Press release

Eswatini: End Use of Lethal Force against Protesters

Regional leaders should condemn deployment of the military to suppress demonstrations.

In response to reports of security forces shooting and killing civilians during protests in Eswatini, Freedom House issued the following statement:

“We condemn the use of lethal force against unarmed civilians,” said Tiseke Kasambala, chief of party for Freedom House’s Advancing Rights in Southern Africa program. “Instead of cracking down on protesters and stifling their calls for change, the government should send the army back to its barracks and allow citizens to exercise their right to peaceful assembly.”

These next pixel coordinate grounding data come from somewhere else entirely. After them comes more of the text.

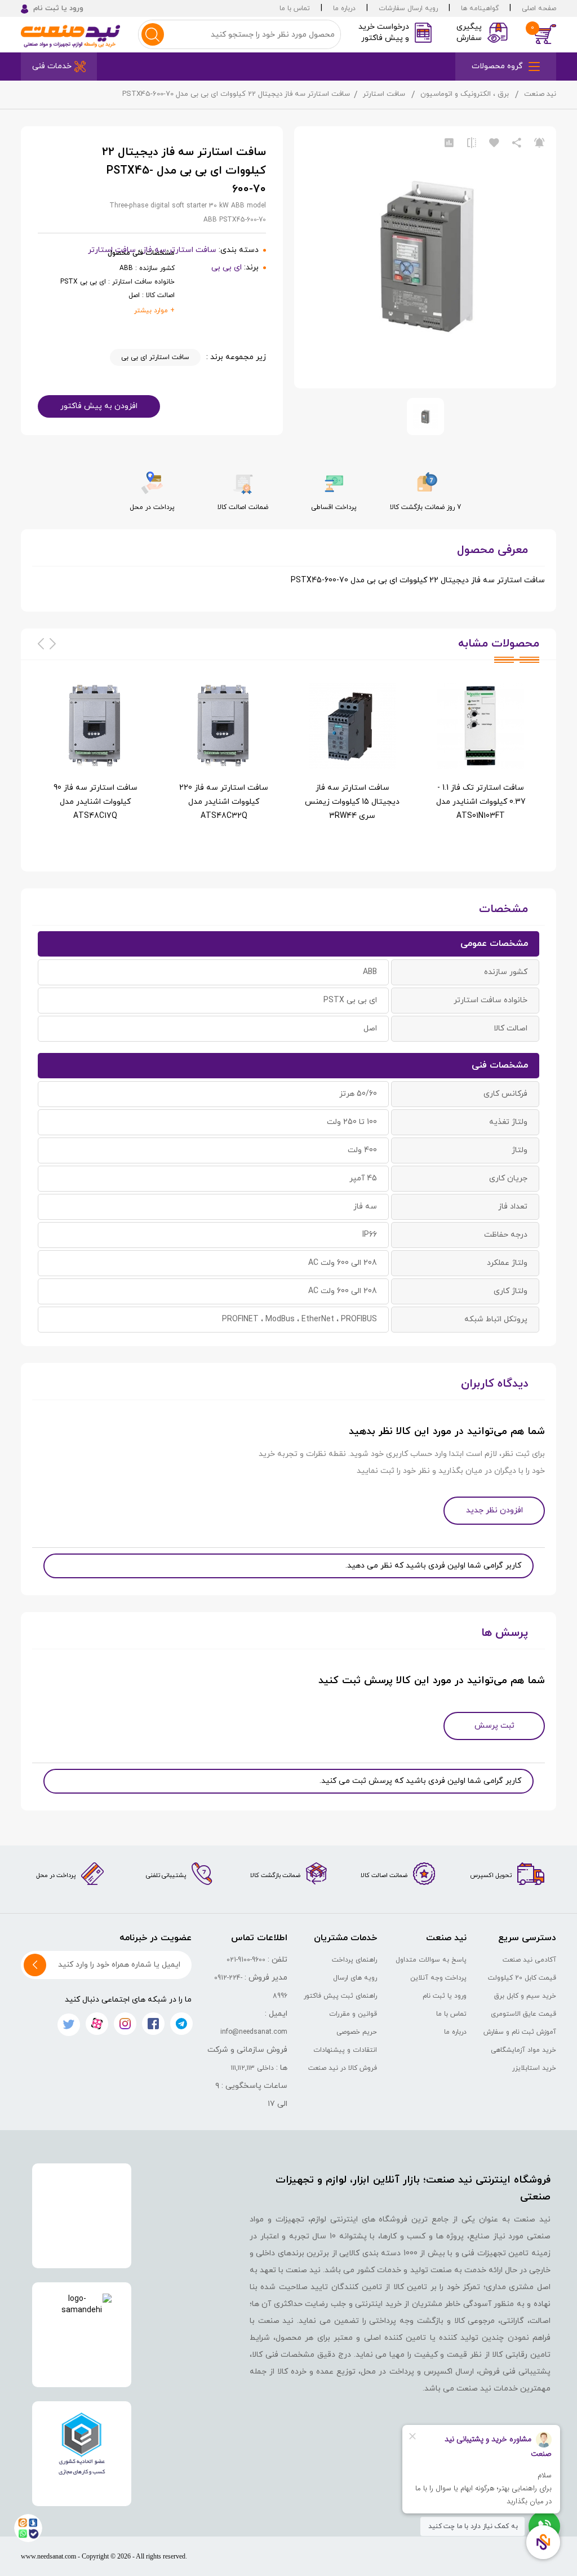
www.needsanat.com (48, 2556)
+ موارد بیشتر (154, 310)
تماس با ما (294, 8)
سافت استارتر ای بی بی (155, 357)
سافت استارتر (384, 94)
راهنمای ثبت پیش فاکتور (340, 1995)
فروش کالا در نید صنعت (342, 2068)
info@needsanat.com (253, 2032)
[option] (480, 763)
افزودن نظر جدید (494, 1510)
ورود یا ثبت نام (445, 1995)
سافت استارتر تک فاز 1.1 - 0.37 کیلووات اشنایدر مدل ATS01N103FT (481, 801)
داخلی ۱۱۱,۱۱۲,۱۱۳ (252, 2068)
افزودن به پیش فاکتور (98, 406)
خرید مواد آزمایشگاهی (523, 2050)
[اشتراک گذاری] (516, 143)
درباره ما (344, 8)
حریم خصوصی (356, 2032)
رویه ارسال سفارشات (408, 8)
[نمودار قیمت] (449, 143)
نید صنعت (540, 94)
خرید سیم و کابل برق (525, 1995)
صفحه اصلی (539, 8)
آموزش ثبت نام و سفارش (519, 2032)
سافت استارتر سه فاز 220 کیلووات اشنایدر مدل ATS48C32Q (223, 801)
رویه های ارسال (355, 1977)
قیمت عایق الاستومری (523, 2014)
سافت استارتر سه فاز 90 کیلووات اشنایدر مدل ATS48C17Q (95, 801)
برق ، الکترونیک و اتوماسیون (464, 94)
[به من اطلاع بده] (539, 143)
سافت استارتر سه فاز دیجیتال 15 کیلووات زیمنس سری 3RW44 (352, 801)
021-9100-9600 (246, 1959)
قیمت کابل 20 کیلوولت (522, 1977)
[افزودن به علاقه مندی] (494, 143)
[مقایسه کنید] (471, 143)
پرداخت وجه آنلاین (438, 1977)
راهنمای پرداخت (354, 1959)
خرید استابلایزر (534, 2068)
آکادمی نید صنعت (529, 1959)
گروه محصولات (497, 66)
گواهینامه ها (480, 8)
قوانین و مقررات (353, 2014)
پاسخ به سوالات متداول (431, 1959)
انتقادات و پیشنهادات (345, 2050)
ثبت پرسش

“The deteriorating situation is a clarion call for leaders of the member states of the Southern African Development Community—in particular South Africa—to address the crisis. They should condemn the violent actions of the army and demand accountability from the Eswatini authorities to prevent further loss of life.”

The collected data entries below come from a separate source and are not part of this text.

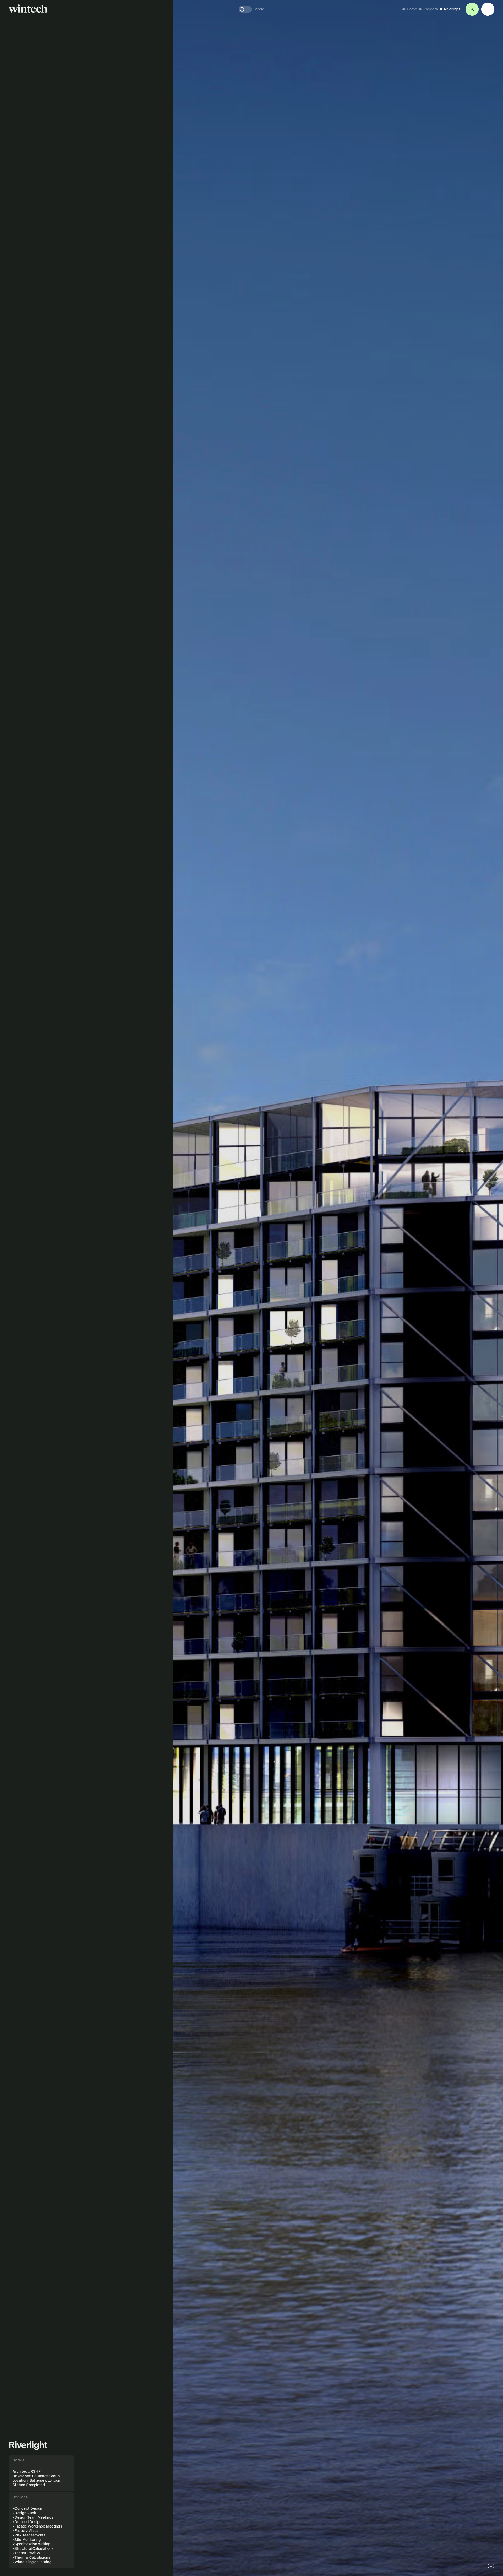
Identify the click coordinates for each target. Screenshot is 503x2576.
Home (412, 9)
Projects (430, 9)
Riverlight (452, 9)
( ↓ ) (491, 2566)
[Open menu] (472, 9)
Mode (259, 9)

Eswatini is an absolute monarchy ruled by King Mswati III, who has led the country for over 30 years. Political parties are not legally recognized and are banned from contesting elections.

In the past few weeks, students and youth groups have held demonstrations and petitioned government authorities in the cities of Mbabane and Manzini, demanding police reforms and democratic freedoms. On June 28, the protests escalated and spread to other parts of the country after the government issued a decree banning citizens from demonstrating and delivering petitions to government officials. Protesters reportedly engaged in acts of looting and burned buildings and businesses with ties to the monarch. In response, the authorities deployed the army to quell the protests.

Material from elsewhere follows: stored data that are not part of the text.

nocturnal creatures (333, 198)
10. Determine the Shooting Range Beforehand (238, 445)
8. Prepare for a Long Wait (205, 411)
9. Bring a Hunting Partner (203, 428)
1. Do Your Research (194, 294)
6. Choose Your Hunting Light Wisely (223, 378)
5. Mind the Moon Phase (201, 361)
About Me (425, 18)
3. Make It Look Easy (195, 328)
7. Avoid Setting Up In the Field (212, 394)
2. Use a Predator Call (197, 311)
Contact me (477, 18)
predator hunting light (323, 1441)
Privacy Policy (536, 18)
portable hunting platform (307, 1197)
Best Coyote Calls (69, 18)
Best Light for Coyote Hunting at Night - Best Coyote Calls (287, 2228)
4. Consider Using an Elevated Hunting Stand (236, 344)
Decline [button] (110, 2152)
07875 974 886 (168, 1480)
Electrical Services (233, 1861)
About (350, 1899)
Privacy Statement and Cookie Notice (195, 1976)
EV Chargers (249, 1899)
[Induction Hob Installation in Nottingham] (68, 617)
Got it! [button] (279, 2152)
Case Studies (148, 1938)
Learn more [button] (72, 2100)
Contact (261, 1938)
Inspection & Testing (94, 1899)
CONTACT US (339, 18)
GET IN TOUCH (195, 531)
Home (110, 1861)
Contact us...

On June 29, acting prime minister Themba Masuku released a statement declaring a curfew from 6 p.m. to 5 a.m. and closing schools throughout the country. There have also been reports of an internet shutdown.

The UN Basic Principles on the Use of Force and Firearms call for law enforcement officials to “apply non-violent means before resorting to the use of force and firearms.” The UN Human Rights Committee in its General Comment No. 37 states that “any use of firearms by law enforcement officials in the context of assemblies must be limited to targeted individuals in circumstances in which it is strictly necessary to confront an imminent threat of death or serious injury.”

Eswatini is rated Not Free in Freedom in the World 2021.